Create a RAG function that tracks Helicone request IDs:
def rag_query(question: str, contexts: list[str]) -> tuple[str, str]:
    """
    Perform RAG query and return answer + Helicone request ID.
    
    Args:
        question: User question
        contexts: Retrieved context chunks from vector DB
        
    Returns:
        Tuple of (answer, helicone_request_id)
    """
    # Format context for prompt
    context_text = "\n\n".join(contexts)
    
    # Make RAG request
    response = client.chat.completions.create(
        model="gpt-4o",
        messages=[
            {
                "role": "system",
                "content": "Answer the question based only on the provided context."
            },
            {
                "role": "user",
                "content": f"Context:\n{context_text}\n\nQuestion: {question}"
            }
        ],
        extra_headers={
            "Helicone-Property-Feature": "rag-qa",
            "Helicone-Property-Environment": "evaluation",
        }
    )
    
    answer = response.choices[0].message.content
    
    # Extract Helicone request ID from response
    helicone_id = response.id  # OpenAI's response ID
    # Note: In practice, you'd get this from response headers
    # when using .with_response() or similar methods
    
    return answer, helicone_id
To get the Helicone request ID from response headers, use the OpenAI client’s .with_response() method or inspect response headers directly.

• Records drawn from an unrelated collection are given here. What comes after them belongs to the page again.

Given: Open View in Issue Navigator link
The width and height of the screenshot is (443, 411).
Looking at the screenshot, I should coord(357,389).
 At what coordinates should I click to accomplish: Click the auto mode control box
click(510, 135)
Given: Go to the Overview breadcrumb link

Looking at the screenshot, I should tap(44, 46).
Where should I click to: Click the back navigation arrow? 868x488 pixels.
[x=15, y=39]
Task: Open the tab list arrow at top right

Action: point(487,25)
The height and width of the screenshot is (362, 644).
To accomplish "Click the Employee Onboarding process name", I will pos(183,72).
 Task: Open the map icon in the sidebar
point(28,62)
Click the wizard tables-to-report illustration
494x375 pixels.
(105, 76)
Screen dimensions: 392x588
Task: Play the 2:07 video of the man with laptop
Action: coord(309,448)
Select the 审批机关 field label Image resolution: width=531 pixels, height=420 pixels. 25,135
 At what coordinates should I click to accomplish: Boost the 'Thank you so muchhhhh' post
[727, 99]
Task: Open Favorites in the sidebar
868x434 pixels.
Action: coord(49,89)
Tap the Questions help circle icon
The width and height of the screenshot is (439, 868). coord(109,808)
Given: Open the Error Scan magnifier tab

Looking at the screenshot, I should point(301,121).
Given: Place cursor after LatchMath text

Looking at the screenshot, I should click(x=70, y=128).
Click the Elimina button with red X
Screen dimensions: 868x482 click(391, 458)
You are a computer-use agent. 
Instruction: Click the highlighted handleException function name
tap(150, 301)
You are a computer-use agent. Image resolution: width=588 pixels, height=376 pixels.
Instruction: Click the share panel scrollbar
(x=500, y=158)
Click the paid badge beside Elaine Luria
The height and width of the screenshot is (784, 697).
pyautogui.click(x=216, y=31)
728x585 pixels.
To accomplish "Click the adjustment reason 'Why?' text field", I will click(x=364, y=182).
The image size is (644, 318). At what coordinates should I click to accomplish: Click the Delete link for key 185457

Step 4: Implement RAGAS Evaluation

Run RAGAS metrics on your RAG responses:
from ragas import evaluate
from ragas.metrics import (
    faithfulness,
    answer_relevancy,
    context_precision,
    context_recall
)
from datasets import Dataset

def evaluate_rag_response(
    question: str,
    answer: str,
    contexts: list[str],
    ground_truth: str
) -> dict:
    """
    Evaluate a RAG response using RAGAS metrics.
    
    Args:
        question: The user's question
        answer: The generated answer
        contexts: Retrieved context chunks
        ground_truth: Expected correct answer
        
    Returns:
        Dictionary of metric scores (0-1 scale)
    """
    # Prepare data in RAGAS format
    data = {
        "question": [question],
        "answer": [answer],
        "contexts": [contexts],
        "ground_truth": [ground_truth]
    }
    dataset = Dataset.from_dict(data)
    
    # Define metrics to evaluate
    metrics = [
        faithfulness,        # Is answer faithful to context?
        answer_relevancy,    # Is answer relevant to question?
        context_precision,   # Are contexts relevant?
        context_recall       # Is ground truth covered by contexts?
    ]
    
    # Run evaluation
    result = evaluate(dataset, metrics=metrics)
    
    # Extract scores
    scores = {
        "faithfulness": result.get("faithfulness", 0),
        "answer_relevancy": result.get("answer_relevancy", 0),
        "context_precision": result.get("context_precision", 0),
        "context_recall": result.get("context_recall", 0)
    }
    
    return scores
RAGAS Metrics Explained:
  • Faithfulness: Does the answer contain only information from the contexts? (no hallucinations)
  • Answer Relevancy: How relevant is the answer to the question?
  • Context Precision: Are the retrieved contexts relevant to the question?
  • Context Recall: Do the contexts cover the ground truth answer?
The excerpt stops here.